Recipient story: Penny

Recipient story: Penny

Penny Hilsman was 15 when she was diagnosed with type 1 diabetes.

“No one in my family had type 1 diabetes. My family lived in Mexico at the time, and my sister and I were visiting our grandparents in the United States. I had lost weight and was always thirsty, so my grandfather suggested to my grandmother that I be taken to the doctor to be checked for diabetes, but she hadn’t organized an appointment.

While we were in Mexico, I was admitted to hospital with extreme nausea and vomiting; I couldn’t keep anything down. At the hospital they gave me glucose, which was the worst thing they could have done as I started to experience Kussmaul respirations, which is deep and labored breathing often associated with a state of uncontrolled diabetes. I almost didn’t make it through the night.

My parents came and got me out of the hospital and we went to a physician’s we knew and that’s when I was officially diagnosed with type 1 diabetes. He could tell from my extreme thirst and by double-checking my sugar level that I had diabetes. He immediately started me on insulin, saving my life.

It took a while for everyone in my family to get used to my having type 1 diabetes – myself, my parents and my sister Glenda all had to adjust. There wasn’t a lot of education about the disease at the time; we were provided a very strict diet sheet to follow and that was about it.

We were struggling financially and back then it was very hard to get fresh food in Mexico. After the fruit and vegetables were paid for out of the family budget for my new diet, the rest of my family had to make do with what they could afford.  I have a strong memory of the time we got a large punnet of strawberries, which was a very rare treat, living in a tropical country where oranges and mandarins were more common. My mother forgot about my diet and put sugar on all of them so I didn’t get any!

As I got older and my diabetes progressed I had increased difficulty swallowing, experienced locked jaw and clenched teeth and confusion during incidents of hypoglycaemia. One time I had a dizzy spell on Swanston Street in the City (Melbourne); someone had to give me some tea with sugar to revive me.

My condition became quite unstable and I was losing my cognitive function, so I lost my driver’s license and had to quit my job at St Vincent’s Hospital in Melbourne, where I was working as a dietitian.

I then moved out to Colac to help my sister out on her farm as her husband had passed away and she had the farm and a child to look after. I was at a real low point, passing out about three times a week. Sometimes I couldn’t get up, or I would be disorientated and experience a lot of confusion. I couldn’t be left alone as sometimes I lost track of entire days.

I found out about the Islet Transplant Program from an endocrinologist I had been seeing in Melbourne for many years. I was 57 and she said there was nothing else we could do to manage my diabetes, which by then had been diagnosed 42 years earlier. She suggested the Islet Transplant Program to me, saying it was the only remaining option available.

My brother-in-law looked up information about the Program and read about the side effects. My father initially said no to my participation, as he said we couldn’t afford it and there would be a lot of costs for us as we lived in a rural area. He didn’t understand the Program paid for pretty much everything, including all of the medication I would require.

However, my mother said yes from the start – she would spend hours at night looking after me and my diabetes had had a huge impact on her. My sister Glenda said when new things come along, it’s worth giving them a try. Naturally, I was still worried about the procedure, even with all the information about it out there. I was told things like ‘You won’t be diabetic anymore’, but it took three appointments with Dr Goodman at St Vincent’s Hospital Melbourne before I agreed to participate in the Program and was put on the waiting list.

After agreeing, it took a year to retest everything and determine that I could not be stabilized in another way before I could actually be put on the waiting list.

As I don’t have many antibodies against islets, it was easier for them to find the right donor islets for me compared to some others on the waiting list, but it still took about a year. I understand others have had to wait longer. I’ve now had two islet transplant procedures and have been off insulin for 4 ½ years. I can actually feel my blood sugar drop now, whereas before I could never sense my change in blood sugar levels.

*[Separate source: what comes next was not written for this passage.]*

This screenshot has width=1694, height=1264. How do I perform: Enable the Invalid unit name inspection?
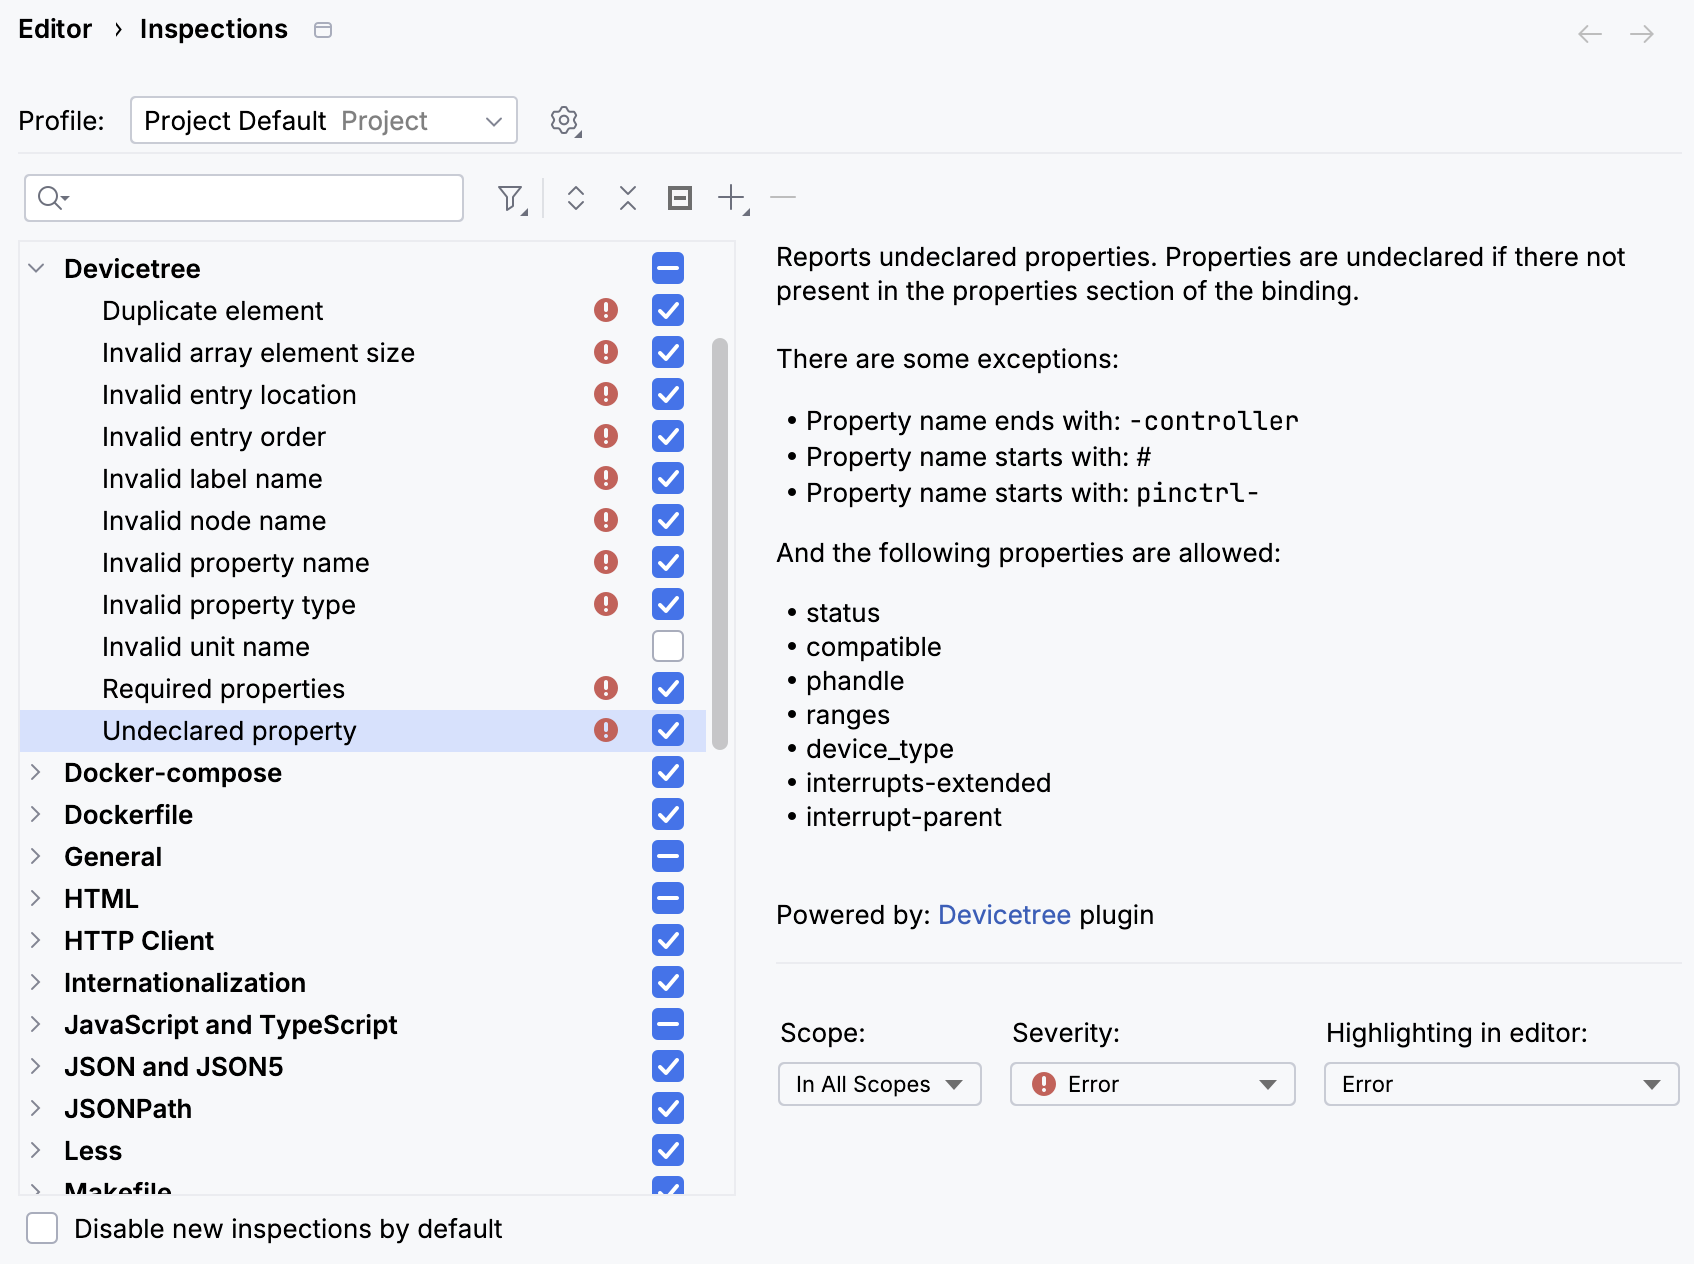[x=667, y=646]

Suddenly my full-time focus has become all about diet and exercise, as they are my only two methods of managing my blood sugar levels. The transplants haven’t been a cure, but there’s no question I made the right decision in having them.

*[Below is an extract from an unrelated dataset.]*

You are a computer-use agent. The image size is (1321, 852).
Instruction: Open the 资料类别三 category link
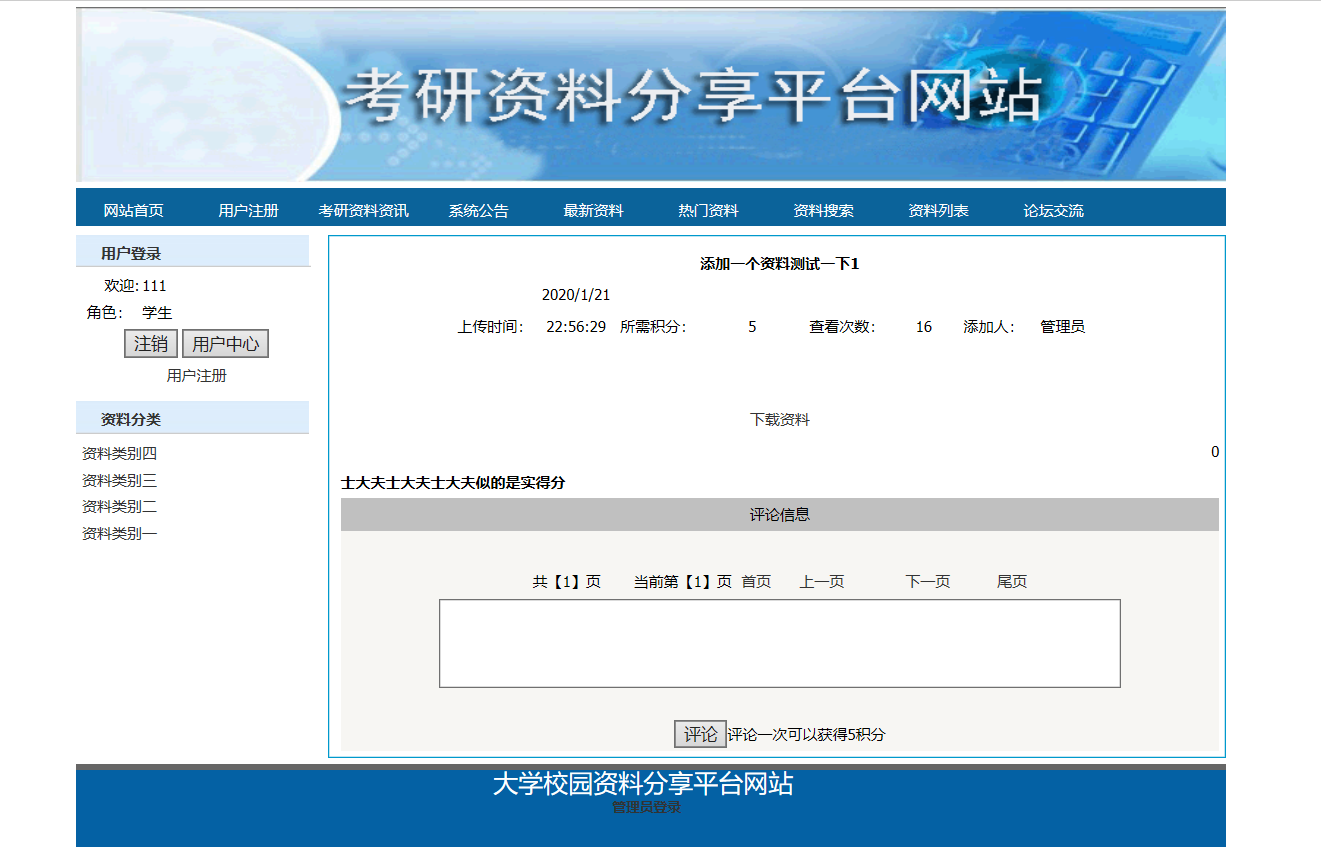[x=119, y=481]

I don’t know what the future holds in terms of my health; as a result of the transplants it could include skin cancer, renal failure or eventually rejection. You just have to do your best to preserve your health and walk the line. That said, my hopes for the future of type 1 diabetes medical research would be a cure that doesn’t involve side effects of medications – that would provide great emotional and financial peace of mind for the patient.”

Penny’s sister Glenda adds, “Before the islet transplants, we couldn’t leave Penny alone for 5 minutes. She now has freedom and independence, and a feeling of worth. The Program has saved her life, and provided her with a measure of dignity.”